ADE and hyperinflammation in SARS-CoV2 infection- Comparison with dengue hemorrhagic fever and feline infectious peritonitis
Autor
Cloutier, Maryse
Nandi, Madhuparna
Ullah Ihsan, Awais
Allard Chamard, Hugues
Ilangumaran, Subburaj
Ramanathan, Sheela
Institución
Resumen
The COVID-19 pandemic has rapidly spread around the world with significant morbidity and
mortality in a subset of patients including the elderly. The poorer outcomes are associated with
‘cytokine storm-like’ immune responses, otherwise referred to as ‘hyperinflammation’. While
most of the infected individuals show minimal or no symptoms and recover spontaneously, a
small proportion of the patients exhibit severe symptoms characterized by extreme dyspnea and
low oxygen tissue levels, with extensive damage to the lungs referred to as acute respiratory
distress symptom (ARDS). The consensus is that the hyperinflammatory response of the host is
akin to the cytokine storm observed during sepsis and is the major cause of death. Uncertainties
remain on the factors that lead to hyperinflammatory response in some but not all individuals.

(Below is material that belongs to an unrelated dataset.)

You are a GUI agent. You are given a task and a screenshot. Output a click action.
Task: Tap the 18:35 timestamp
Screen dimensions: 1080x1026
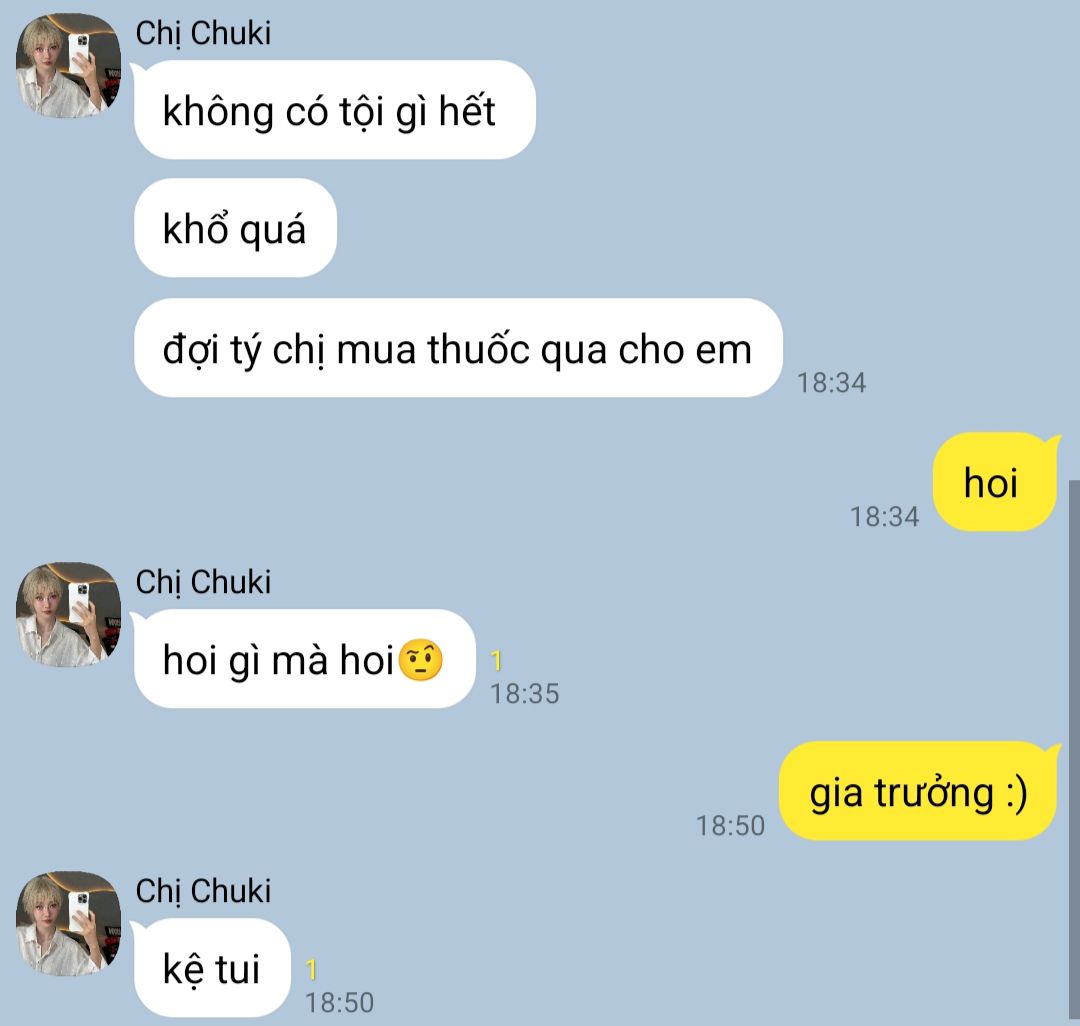[525, 693]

Hyperinflammation is a common feature in different viral infections such as dengue where
existing low-titer antibodies to the virus enhances the infection in immune cells through a
process called antibody-dependent enhancement or ADE. ADE has been reported following
vaccination or secondary infections with other corona, Ebola and dengue virus. Detailed
analysis has shown that antibodies to any viral epitope can induce ADE when present in suboptimal titers or is of low affinity. In this review we will discuss ADE in the context of dengue
and coronavirus infections including Covid-19.